Not only is this charging process very slow, but it is also hard on the alternator. I’ve done this with an F-150 pickup truck and I got away with it.
I know someone who tried to do this with a hatchback, and a few weeks later his alternator went out and needed to be replaced at a cost of $350!
Can I Charge My RV Batteries With Solar Panels?
Absolutely yes! This is a great option for charging up your 12 Volt batteries while you are on the move.
It’s especially handy if you have a “Two Way” refrigerator, and you want to run it on electric while you drive a motorhome from point A to point B.
Many hardware stores sell them for very cheap. You simply set it up in a generally south-facing direction, and let the photovoltaic cells transfer charge to the battery.
Just keep in mind, this is more about minimizing the drain on the battery than it is charging it up.
The wattage delivered by consumer-grade solar panels is still pretty low, and it could take more than a full day to recharge a dead 12 Volt battery.
Can I Charge My RV Batteries With A Wind Generator?
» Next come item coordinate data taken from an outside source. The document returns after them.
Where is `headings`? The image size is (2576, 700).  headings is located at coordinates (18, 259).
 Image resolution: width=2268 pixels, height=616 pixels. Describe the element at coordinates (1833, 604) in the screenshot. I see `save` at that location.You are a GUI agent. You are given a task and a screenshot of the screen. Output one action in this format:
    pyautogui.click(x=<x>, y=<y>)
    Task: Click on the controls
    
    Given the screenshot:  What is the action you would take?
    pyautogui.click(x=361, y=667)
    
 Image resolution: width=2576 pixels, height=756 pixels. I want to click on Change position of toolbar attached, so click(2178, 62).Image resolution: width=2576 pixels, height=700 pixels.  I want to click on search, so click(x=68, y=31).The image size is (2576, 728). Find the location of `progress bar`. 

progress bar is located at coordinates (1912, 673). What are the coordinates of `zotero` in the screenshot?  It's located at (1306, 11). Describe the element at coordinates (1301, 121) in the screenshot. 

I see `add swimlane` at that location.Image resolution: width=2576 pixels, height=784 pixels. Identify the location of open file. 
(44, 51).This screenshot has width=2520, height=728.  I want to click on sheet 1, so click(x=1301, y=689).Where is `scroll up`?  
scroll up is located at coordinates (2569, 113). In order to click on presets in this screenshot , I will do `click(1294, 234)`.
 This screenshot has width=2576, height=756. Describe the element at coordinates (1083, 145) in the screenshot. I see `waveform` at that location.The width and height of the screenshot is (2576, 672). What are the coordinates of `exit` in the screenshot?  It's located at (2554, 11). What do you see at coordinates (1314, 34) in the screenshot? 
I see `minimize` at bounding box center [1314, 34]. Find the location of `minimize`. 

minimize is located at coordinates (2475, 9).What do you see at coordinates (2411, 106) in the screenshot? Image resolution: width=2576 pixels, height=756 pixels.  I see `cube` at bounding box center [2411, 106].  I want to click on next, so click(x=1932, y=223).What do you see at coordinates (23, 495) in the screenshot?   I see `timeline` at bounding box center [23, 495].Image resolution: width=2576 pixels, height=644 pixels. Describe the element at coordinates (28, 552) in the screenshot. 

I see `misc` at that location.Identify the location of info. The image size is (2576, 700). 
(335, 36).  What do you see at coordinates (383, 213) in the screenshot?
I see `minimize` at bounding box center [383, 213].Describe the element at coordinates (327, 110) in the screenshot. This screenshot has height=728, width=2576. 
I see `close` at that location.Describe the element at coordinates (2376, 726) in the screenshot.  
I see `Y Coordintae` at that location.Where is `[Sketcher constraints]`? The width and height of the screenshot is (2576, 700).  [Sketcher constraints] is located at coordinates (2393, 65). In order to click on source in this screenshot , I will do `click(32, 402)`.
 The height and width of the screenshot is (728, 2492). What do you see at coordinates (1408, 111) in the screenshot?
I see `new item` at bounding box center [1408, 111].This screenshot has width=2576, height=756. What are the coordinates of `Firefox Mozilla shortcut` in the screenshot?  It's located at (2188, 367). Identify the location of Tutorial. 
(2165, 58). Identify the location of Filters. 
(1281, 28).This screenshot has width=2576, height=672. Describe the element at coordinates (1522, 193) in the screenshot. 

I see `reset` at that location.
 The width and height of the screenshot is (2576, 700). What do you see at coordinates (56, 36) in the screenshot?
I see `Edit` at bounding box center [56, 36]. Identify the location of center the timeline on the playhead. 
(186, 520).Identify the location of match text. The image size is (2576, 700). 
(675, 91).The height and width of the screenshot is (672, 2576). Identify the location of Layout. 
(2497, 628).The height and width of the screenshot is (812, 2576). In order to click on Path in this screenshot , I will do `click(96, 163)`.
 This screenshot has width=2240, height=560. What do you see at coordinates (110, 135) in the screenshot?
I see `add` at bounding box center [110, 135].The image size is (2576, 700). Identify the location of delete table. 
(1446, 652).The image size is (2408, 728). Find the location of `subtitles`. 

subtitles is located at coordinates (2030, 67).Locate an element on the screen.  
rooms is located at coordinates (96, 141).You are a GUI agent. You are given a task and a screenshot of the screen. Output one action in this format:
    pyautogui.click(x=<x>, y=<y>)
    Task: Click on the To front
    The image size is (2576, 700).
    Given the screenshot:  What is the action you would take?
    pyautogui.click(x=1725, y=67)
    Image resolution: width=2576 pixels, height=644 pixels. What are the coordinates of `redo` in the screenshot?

Again, this works just like the solar panel, only there’s a small turbine that spins and generates a charge.
They are sold in hardware stores and auto parts stores right next to the solar panels.
On a technical level, they are capable of generating more charge than a solar panel, depending on wind speed.
The faster the wind blows, the faster the turbine moves, and the more charge it generates.
Just keep in mind that these units do have a “Maximum Wind Speed Rating.” Most can handle a strong breeze on a windy day, and even the occasional storm gust.
However, they are not invincible. I had a friend who attached one to his travel trailer and drove down the highway, expecting it to generate a massive amount of energy as the wind of driving at 60 miles per hour passed through the blades.
When he got to his destination his battery was still low and there were bits and pieces of the wind generator hanging from the roof of his camper.
What’s The Best Way To Clean Corroded Battery Terminals?
Battery terminals do experience the electrolysis effect. As time goes on this can cause corrosion to build up on the terminal posts, and other components.
When this happens, it impedes the alternator, generator, or battery charger’s ability to charge the battery.
Fortunately, cleaning them is relatively easy. You simply disconnect the leads. Mix a small amount of baking soda with a little water.
Then use an old toothbrush to gently scrub the corrosion away. Make sure to look closely at the connections and other hardware and clean them if necessary.
Before connecting, you can apply a light glaze of petroleum jelly. This will help prevent corrosion from developing in the future.